The Mendip Mystery by Lynn Brock - For the 1929 Club

 Lynn Brock published two books in 1929. The first is the charming but light The Dagwort Coombe Murder, which I’ve also reviewed for the club. The second is The Mendip Mystery.

In this case we are in the hands of a professional detective, Colonel Gore (book five of seven in the series) who has been tasked with trying to trace a long-lost relation of a dapper little furniture merchant, and, in what appears to be an unrelated matter, to meet a possible new client at an unpopular inn to discuss another job. Despite mild annoyance at the venue, made with no thought of his convenience but purely because his prospective client will be hunting out that way, Gore agrees.

The set up is excellent.  High winds and fallen trees and a hunting accident earlier in the day result in several guests being stranded at the inn overnight, much to the proprietor’s dissatisfaction, since he just wants to get (more) drunk in peace and hasn’t enough sheets anyway. Understandably some of those guests decide not to go to bed at all and of course in the morning, one is found dead.

Brock has a great eye for detail, the state of the inn itself, the converted storage building in town and it’s creepiness after dark, the frustrations of a secretary who wants an extra day off for Christmas and is trying to time the asking of it right and go above and beyond in the meantime to earn brownie points, but resentful of the need.
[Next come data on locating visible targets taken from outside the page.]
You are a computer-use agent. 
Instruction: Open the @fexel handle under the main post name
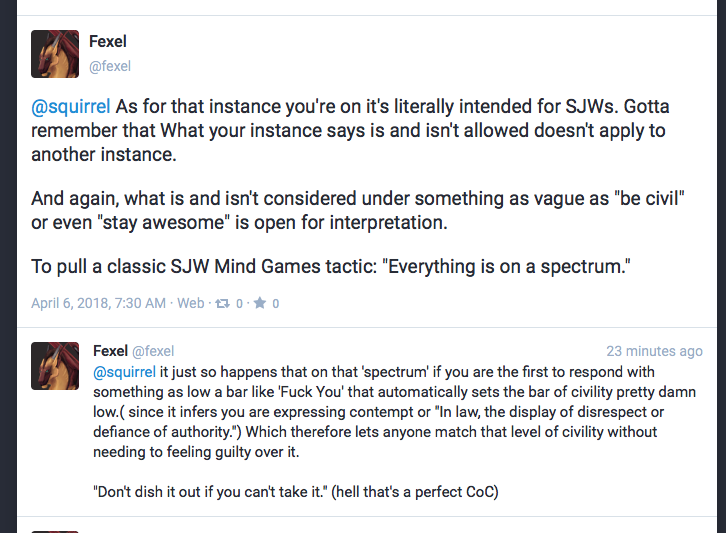[110, 67]
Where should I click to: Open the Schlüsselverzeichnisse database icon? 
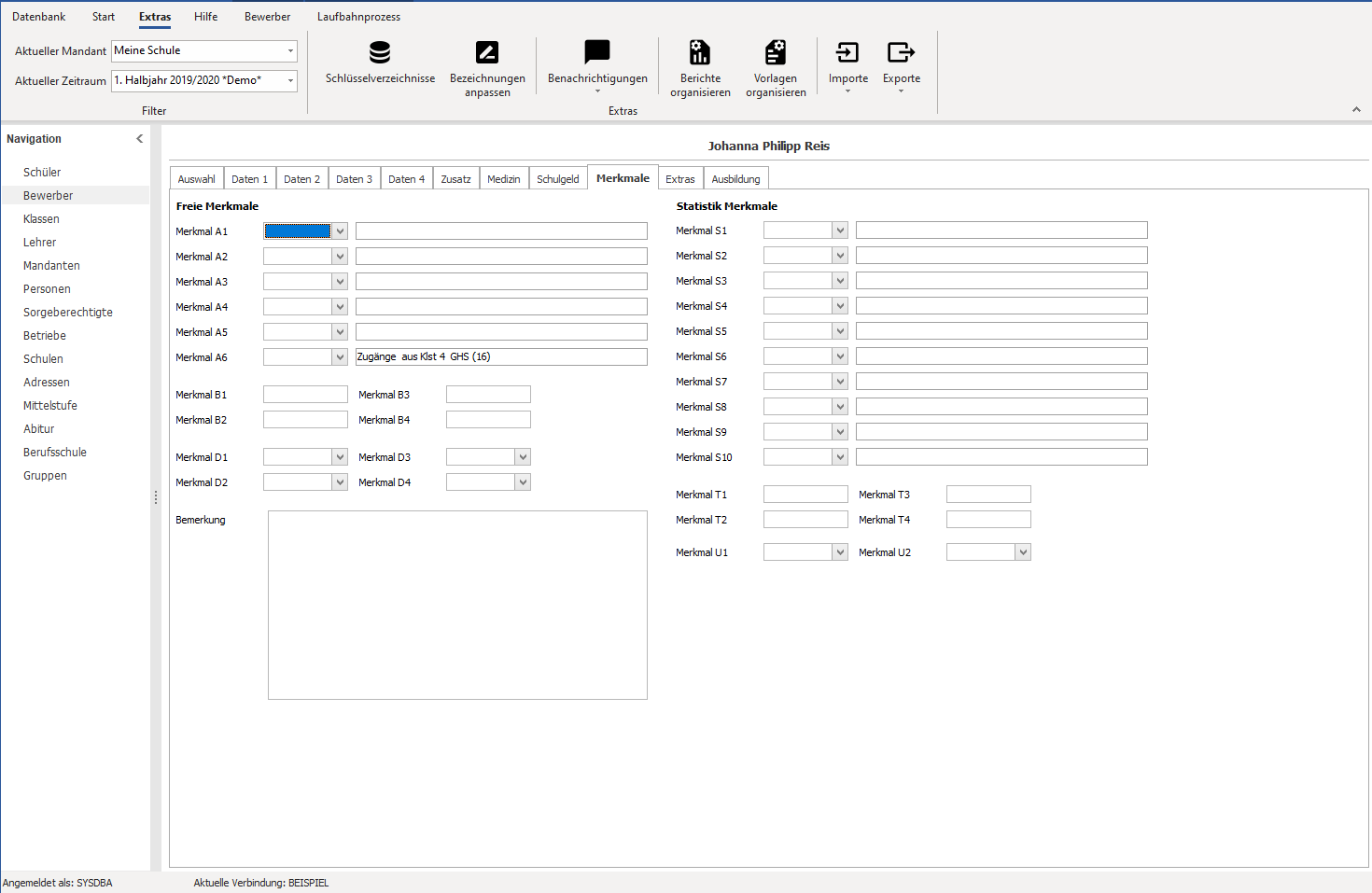tap(380, 52)
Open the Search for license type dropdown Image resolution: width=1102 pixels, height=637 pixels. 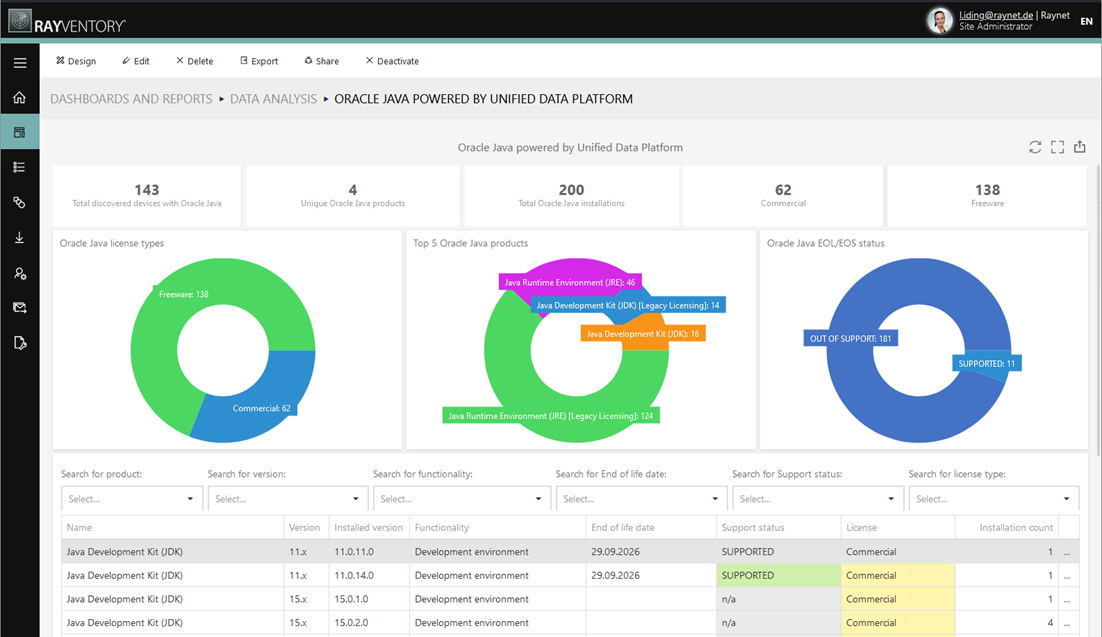coord(993,499)
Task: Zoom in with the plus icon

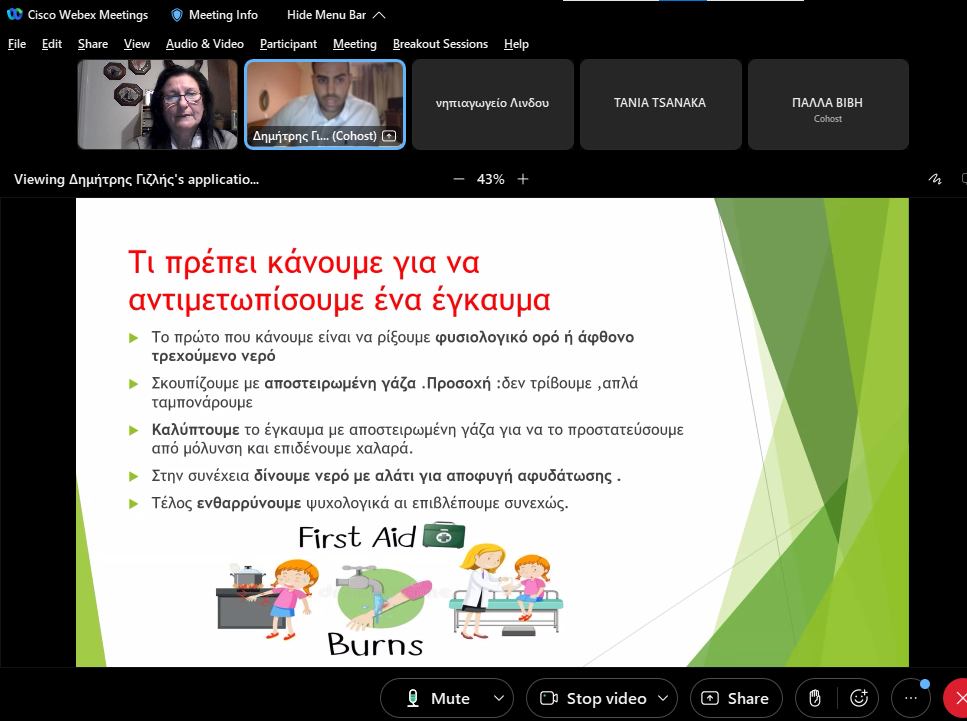Action: click(523, 179)
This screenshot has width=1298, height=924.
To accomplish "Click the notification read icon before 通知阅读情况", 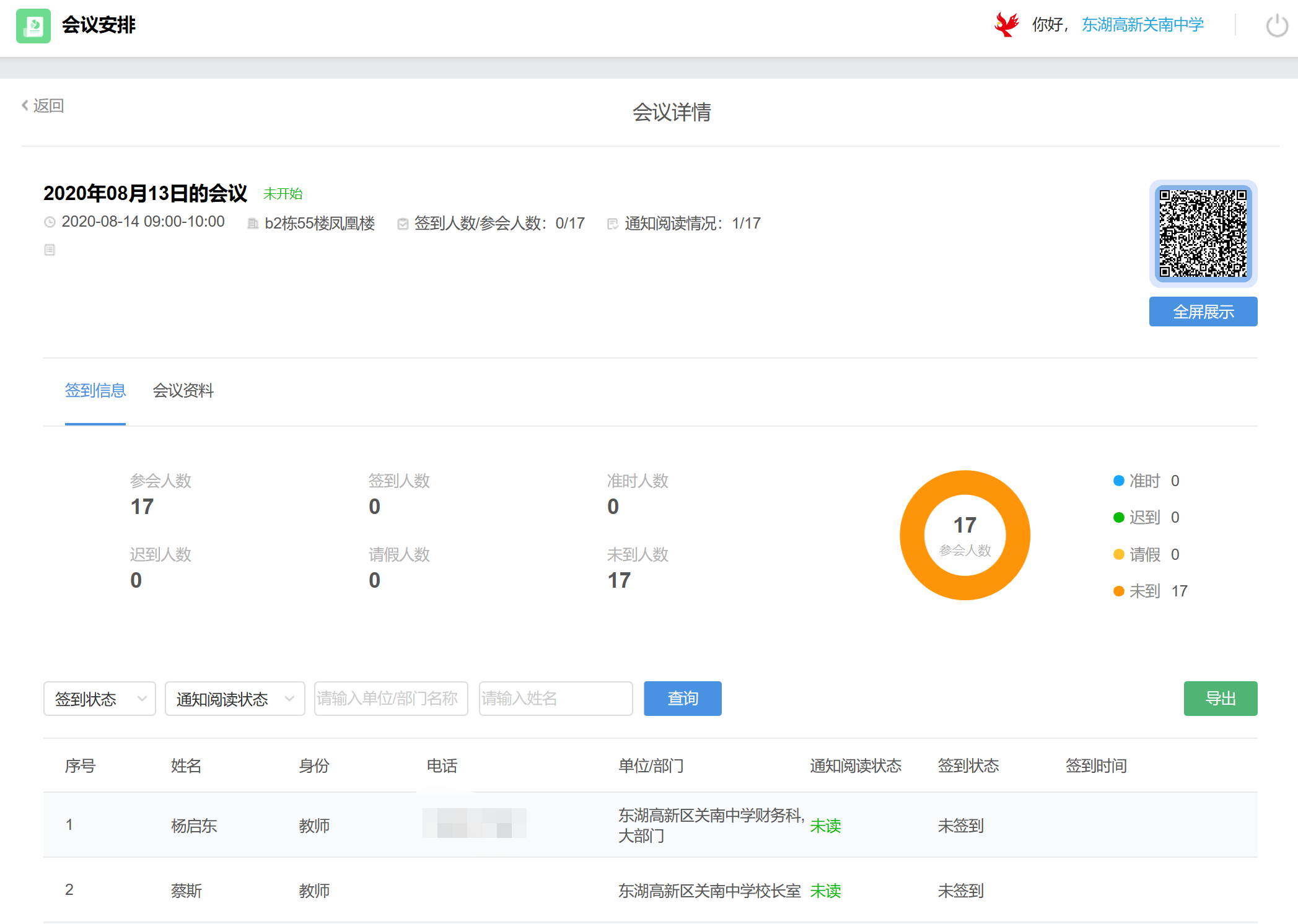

If I had to criticise I would say there’s a lot going on in this book. One subplot about escaped lunatics (whose treatment is very much of the time I’m afraid, kicked back out into the storm and left), and another about diamonds – a long history by one of the characters about how he stumbled across a ditch full of rough diamonds in Namaqualand, which has since been found and worked by the British government, that I was half inclined to think completely made up until I read my last book, a non-fiction work by Arthur Conan Doyle, where he describes that exact place. Clearly Brock incorporated it because it was big news.

It's also often quite a funny book, although not with the obvious humour of Dagwort Coombe, with the odd call back to earlier stories. I’m tempted to go back and start this series from the beginning now. 


Thanks as always to Simon and Karen for running these clubs.